Re: Bindings in Swift
Re: Bindings in Swift
- Subject: Re: Bindings in Swift
- From: Roland King <email@hidden>
- Date: Mon, 11 Aug 2014 05:39:32 +0800
>> Deliberately missing your point, I’d say the problem is that Swift has two kinds of generics — one for class types and one for protocols. The concepts are fairly easy to grasp individually, but become horrendously complex when allowed to interact. Personally, I regard this as a bug in the language design.
>>
>> OTOH, C++ has historically proved that generics (i.e. templates)
>
> I really wish people would stop referring to C++ templates as generics. C++ template arguments can be numbers, strings, types, or anything else, and the compiler will sit there and dutifully compute whatever program you encode via templates.
>
> Generics are strictly type parameterization.

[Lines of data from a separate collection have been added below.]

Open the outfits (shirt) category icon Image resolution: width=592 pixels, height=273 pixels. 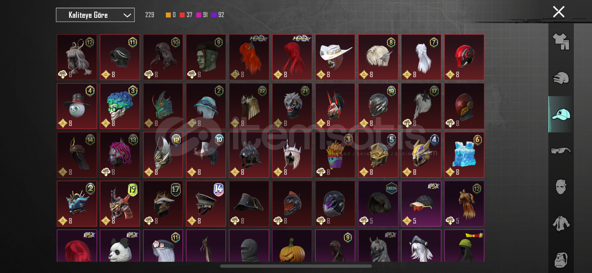tap(561, 42)
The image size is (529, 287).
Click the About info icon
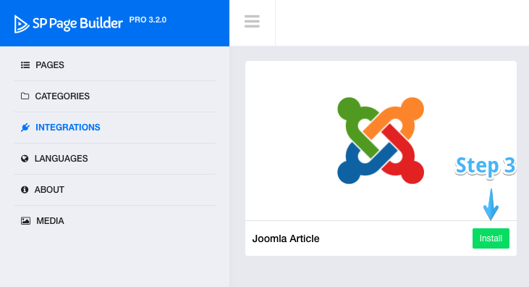(x=25, y=190)
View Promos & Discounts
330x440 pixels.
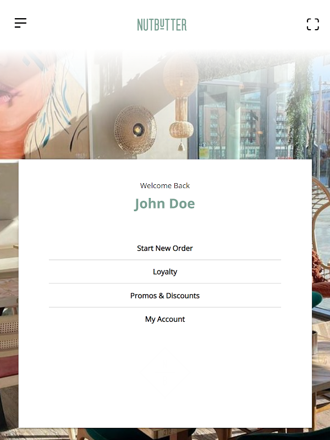coord(165,295)
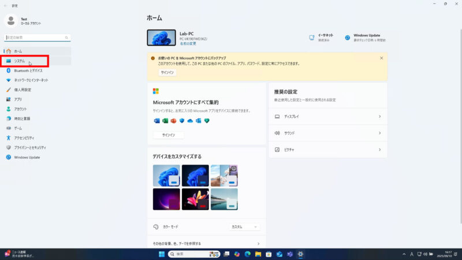Viewport: 462px width, 260px height.
Task: Open 個人用設定 in the sidebar
Action: [x=23, y=90]
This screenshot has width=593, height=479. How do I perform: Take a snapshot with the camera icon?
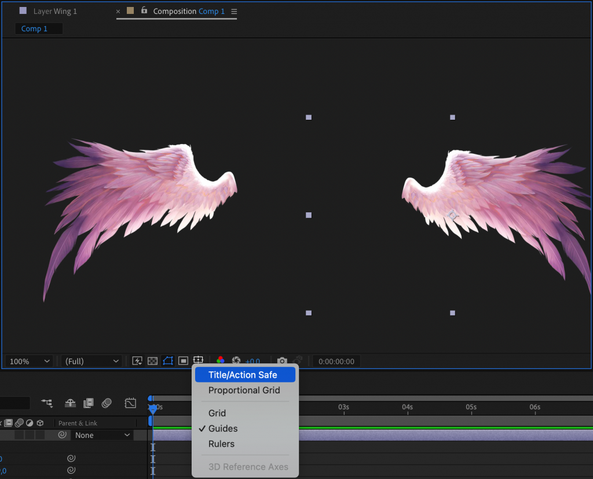[x=282, y=361]
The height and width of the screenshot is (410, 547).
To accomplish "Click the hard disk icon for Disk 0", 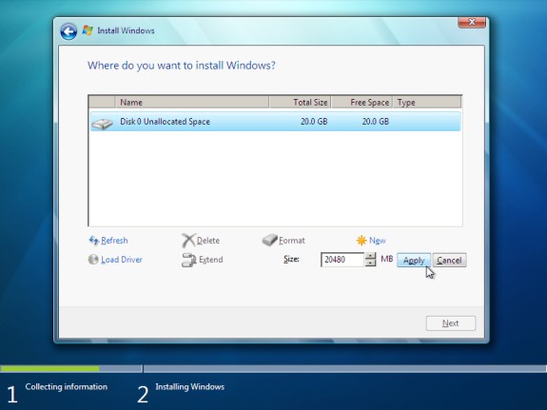I will 102,123.
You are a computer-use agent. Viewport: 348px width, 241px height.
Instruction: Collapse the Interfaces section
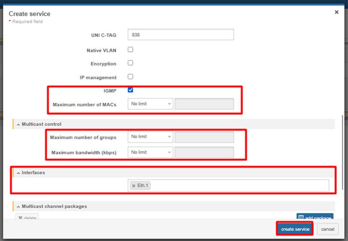(x=18, y=173)
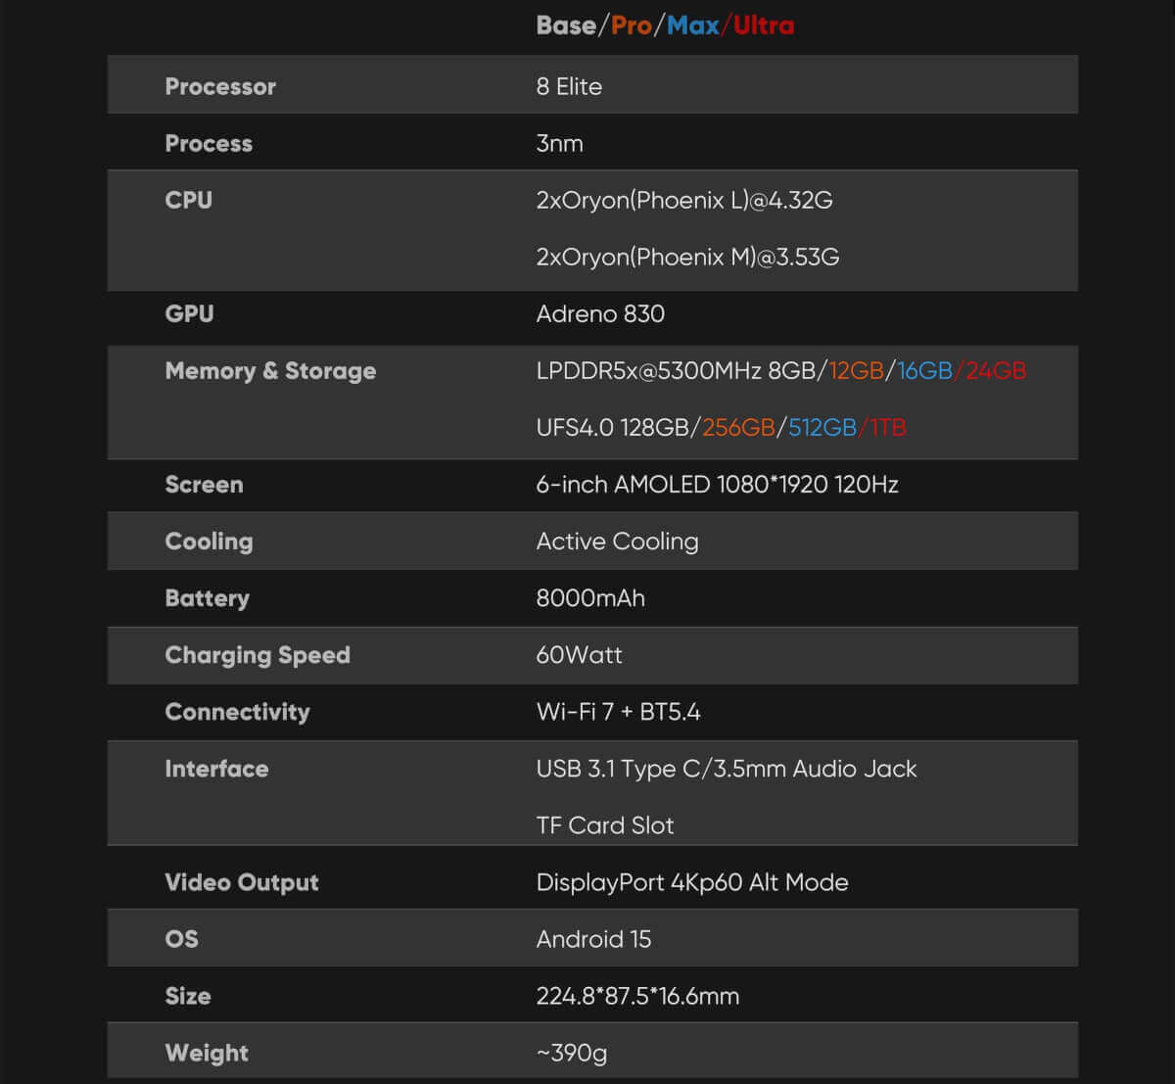Click the red 24GB memory option
This screenshot has height=1084, width=1175.
click(996, 370)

They are far simpler to understand and implement. And Swift has some techniques to avoid some of the problems that arise even in “normal” use of C++ templates, like associated types (to keep generic type signatures simple) and a type inference algorithm that doesn’t completely suck.
>
I haven't yet understood why there are two different syntaxes for class/function generics, with the <X,Y,Z> syntax but protocols are unadorned but have associated types. Naively I would have expected both to look the same, with parameters in angle brackets, clearly there's a very good reason for it, I just don't have the kind of experience with doing it another way, ie very much experience with C++ templates and their entire drawer of sharp edges, to appreciate it.
I think it's time to resurrect the Swift book and read the second 1/2 of it more slowly than I did the first time.